Keine Berufung zu Rezeptur mit Idebenon-Kapseln

Streit um „wesentliche Herstellungsschritte“ endet mit Vergleich

Berlin - 26.08.2020, 07:00 Uhr

Ob die Herstellung von Idebenon-Kapseln in der Apotheke unter das Rezepturprivileg fällt, wird so schnell nicht höchstrichterlich geklärt sein. (c / Foto: enriscapes / Stock.adobe.com)

Ob die Herstellung von Idebenon-Kapseln in der Apotheke unter das Rezepturprivileg fällt, wird so schnell nicht höchstrichterlich geklärt sein. (c / Foto: enriscapes / Stock.adobe.com)
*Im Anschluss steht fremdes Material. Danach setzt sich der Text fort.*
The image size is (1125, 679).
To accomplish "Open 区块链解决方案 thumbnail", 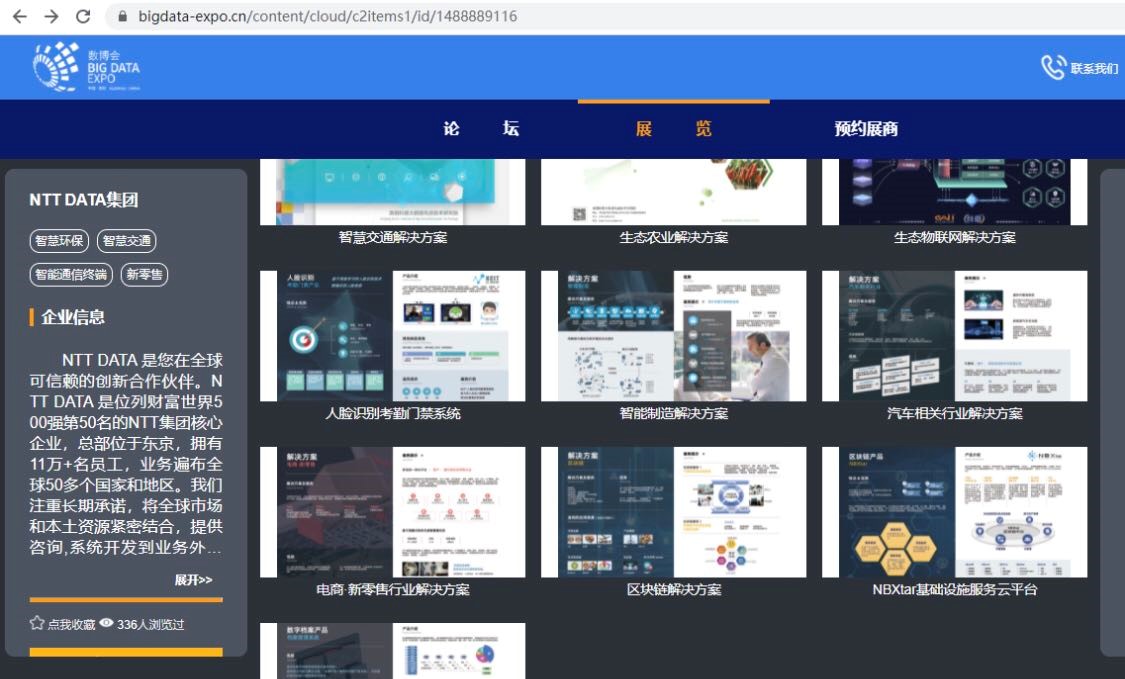I will point(673,512).
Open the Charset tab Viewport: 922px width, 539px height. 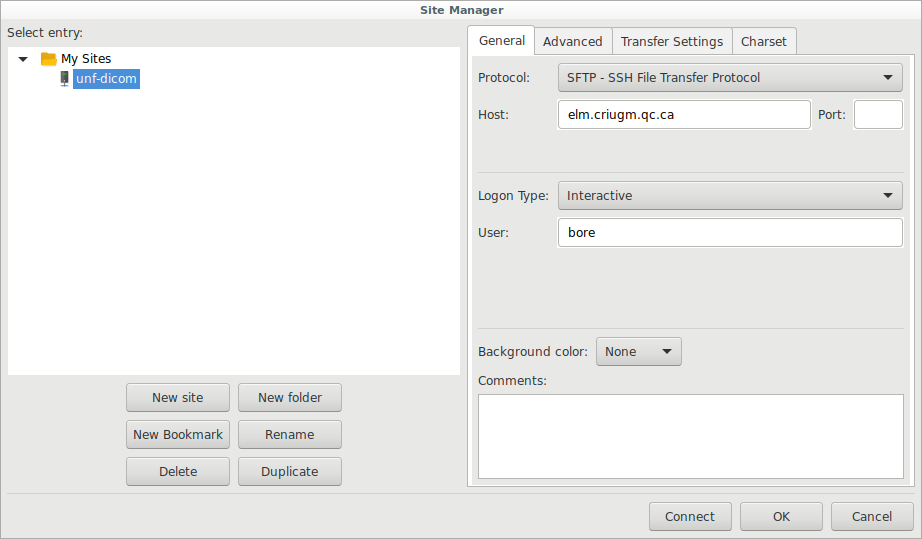[763, 41]
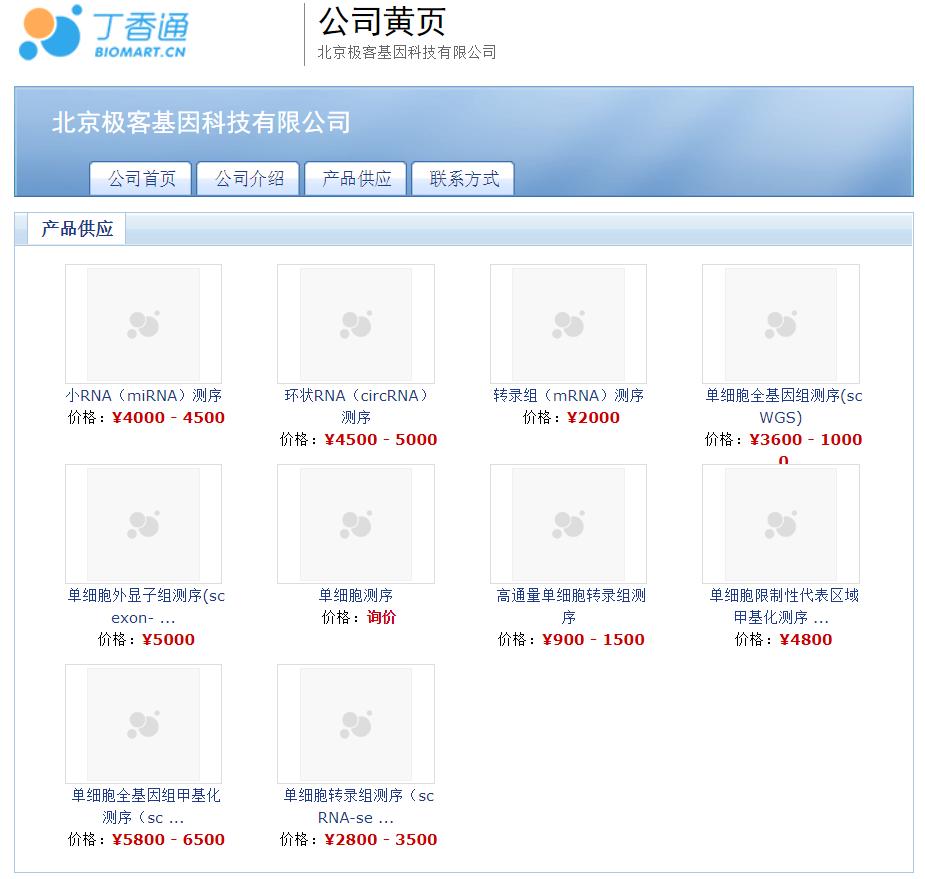Open the 转录组（mRNA）测序 product image

coord(568,324)
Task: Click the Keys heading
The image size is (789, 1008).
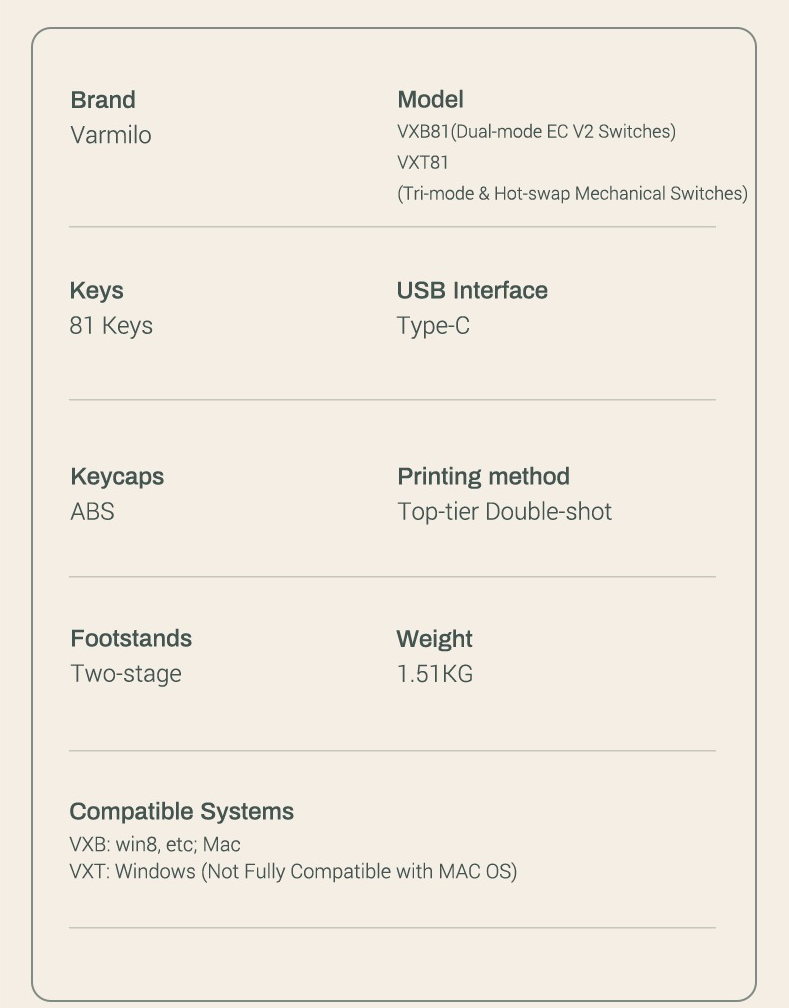Action: pyautogui.click(x=96, y=291)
Vergleich wegen des wirtschaftlichen Risikos

Doch das Berufungsverfahren vor dem Hanseatischen Oberlandesgerichts endete nun mit einem Vergleich. Nach Informationen aus Verhandlungskreisen nimmt der beklagte Apotheker die Berufung zurück und verzichtet damit auf die Herstellung der betreffenden Rezeptur. Zugleich verzichtet die Klägerin auf Schadensersatz. Auf Anfrage von DAZ.online erklärte der beklagte Apotheker, er habe dem Vergleich wegen der „exorbitanten Streitwerte“ und der damit korrelierenden Höhe der Schadensersatzforderungen im Fall eines Obsiegens der Gegenpartei in diesem wettbewerbsrechtlichen Prozess zugestimmt. Dieses Risiko sei ihm zu hoch erschienen, nachdem das Oberlandesgericht zuvor mitgeteilte habe, es wolle dem Landgericht Hamburg in seiner Auffassung folgen, dass es für das zulassungsfreie Inverkehrbringen von Rezeptur- und Defekturarzneimitteln erforderlich sei, dass der Schwerpunkt der Herstellungstätigkeit bei arbeitsteiligen Produktionsprozessen in der Apotheke liege. Gemäß der Auffassung des Gerichts ließen die hier in der Apotheke vorgenommenen Herstellungsschritte nicht hinreichend erkennen, dass die wesentlichen Herstellungsschritte in der Apotheke erfolgen. Der beklagte Apotheker erklärte gegenüber DAZ.online weiter, in einem diesbezüglichen Verwaltungsgerichtsverfahren ohne Schadensersatzforderungen hätte er einem solchen Vergleich nicht zugestimmt.

Thema schon auf der Tagesordnung des DAT 2018

Aufgrund des Vergleichs unterbleibt nun die weitere inhaltliche Auseinandersetzung mit dem Fall und den dazu erstellten Gutachten. Nach Informationen von DAZ.online waren berufsständische Organisationen nicht an dem Verfahren beteiligt. Eine Stellungnahme der ABDA oder einer Mitgliedsorganisation hätte es demnach auch bei einer mündlichen Verhandlung nicht gegeben, obwohl bereits der Deutsche Apothekertag 2018 das Thema aufgegriffen hatte und dabei in einem Antrag die berufspolitische Bedeutung aufgezeigt wurde. Die Hauptversammlung hatte damals einem Antrag des Landesapothekerverbandes Baden-Württemberg zugestimmt, in dem der Gesetzgeber aufgefordert wird, das Rezeptur- und Defekturprivileg zu stärken. Dazu sollte im Arzneimittelgesetz (AMG) redaktionell klargestellt werden, dass alle in § 4 Abs. 14 AMG aufgeführten Verarbeitungstätigkeiten die Anforderungen eines „wesentlichen Herstellungsschrittes“ in der Apotheke erfüllen. In der Begründung zu diesem Antrag hieß es, die Frage nach den „wesentlichen Herstellungsschritten“ habe in der Rechtsprechung der letzten Jahre eine neue Dynamik erfahren. Diese Tendenzen seien äußerst bedenklich und keinesfalls im Lichte der Arzneimittelsicherheit, der Rechtssicherheit und des Versorgungsauftrages der Apotheke zu sehen. Daher bedürfe es einer Klarstellung der Begrifflichkeit des „wesentlichen Herstellungsschrittes“ im Sinne des Antrags. Obwohl dieser Antrag vor nunmehr zwei Jahren verabschiedet wurde, ist über diesbezügliche Gesetzesinitiativen seitdem nichts bekannt geworden.